Kuthuk dan Cici adalah teman sekolah, namun sering bertengkar. Ada saja yang mereka ributkan. Padahal mereka berada dalam satu kelas yang sama. Bu Pipit, guru mereka sampai menegur berulang kali agar bisa rukun.
"Ayo, salaman sama Cici, Kuthuk," bujuk Bu Pipit. Dengan wajah cemberut dan terpaksa, Kuthuk dan Cici bersalaman.
Ternyata, permasalahan mereka berlanjut. Sepulang sekolah, saat berada dalam perjalanan, mereka berdua masih melanjutkan pertengkaran.
"Oke, sekarang kita lomba lari. Siapa yang paling cepat sampai rumah, dia yang menang!" tantang Kuthuk. "Siapa takut?" sahut Cici.
Baik Kuthuk maupun Cici mengambil ancang-ancang. Mereka berdua menghitung satu, dua, tiga untuk memulai lomba lari. Setelah hitungan ketiga, mereka berlari secepat mungkin. Akan tetapi, tetap saja kecepatan mereka seimbang.
Kuthuk sebal dengan keadaan itu. Begitu juga dengan Cici. Di tengah-tengah berlarian, mereka terus bertengkar. Tanpa terasa, mereka salah jalan pulang karenanya.

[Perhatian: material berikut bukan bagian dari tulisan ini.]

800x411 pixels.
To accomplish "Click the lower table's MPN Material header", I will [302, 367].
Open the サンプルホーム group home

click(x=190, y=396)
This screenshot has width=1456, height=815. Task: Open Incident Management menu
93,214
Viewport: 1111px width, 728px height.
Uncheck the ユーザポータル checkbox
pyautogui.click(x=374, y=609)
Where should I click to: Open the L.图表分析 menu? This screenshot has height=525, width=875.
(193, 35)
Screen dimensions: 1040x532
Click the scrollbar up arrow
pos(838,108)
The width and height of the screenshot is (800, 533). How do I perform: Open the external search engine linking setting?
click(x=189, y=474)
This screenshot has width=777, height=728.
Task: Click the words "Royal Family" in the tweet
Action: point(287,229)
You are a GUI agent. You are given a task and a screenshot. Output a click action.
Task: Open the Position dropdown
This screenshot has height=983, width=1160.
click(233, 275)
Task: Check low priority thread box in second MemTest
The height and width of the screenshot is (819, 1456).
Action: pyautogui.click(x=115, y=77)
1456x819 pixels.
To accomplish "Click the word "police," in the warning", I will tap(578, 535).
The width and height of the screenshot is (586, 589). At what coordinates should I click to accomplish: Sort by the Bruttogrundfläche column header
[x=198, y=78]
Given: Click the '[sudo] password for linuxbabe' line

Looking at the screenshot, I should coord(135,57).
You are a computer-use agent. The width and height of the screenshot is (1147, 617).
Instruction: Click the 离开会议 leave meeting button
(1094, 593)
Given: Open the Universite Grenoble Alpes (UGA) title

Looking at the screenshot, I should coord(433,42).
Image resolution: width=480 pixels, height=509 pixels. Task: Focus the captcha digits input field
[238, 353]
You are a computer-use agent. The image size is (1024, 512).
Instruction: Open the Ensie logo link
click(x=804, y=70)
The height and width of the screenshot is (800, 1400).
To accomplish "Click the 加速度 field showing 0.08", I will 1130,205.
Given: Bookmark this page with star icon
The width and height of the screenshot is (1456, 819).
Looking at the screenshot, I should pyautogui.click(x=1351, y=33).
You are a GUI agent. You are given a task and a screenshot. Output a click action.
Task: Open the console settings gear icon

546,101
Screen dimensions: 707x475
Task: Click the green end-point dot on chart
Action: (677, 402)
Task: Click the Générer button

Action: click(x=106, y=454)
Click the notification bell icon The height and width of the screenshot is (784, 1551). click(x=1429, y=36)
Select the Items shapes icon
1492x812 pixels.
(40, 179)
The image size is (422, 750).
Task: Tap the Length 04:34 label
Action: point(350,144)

Mereka berlari semakin jauh dan sampai di tempat yang asing. Di tempat itu, mereka menjumpai banyak manusia yang sedang membawa cangkul, ada yang bersepeda. Suasananya sejuk dan nyaman. Banyak pohon rindang dan rumah joglo di sana. Hingga mereka berdua beristirahat di salah satu joglo.
"Wati, kalau sudah selesai nyapu, kamu ajak Budi untuk memasukkan ayam ke kandang!" Kuthuk dan Cici mendengar suara seorang perempuan. Suaranya lembut sekali. Mereka pun jadi ingat kepada ibu yang pasti menunggunya di rumah.
"Ya, Bu." Suara anak perempuan menjawab suara ibu-ibu tadi. Lalu terlihatlah seorang anak perempuan yang meletakkan sapu di salah satu sudut rumah.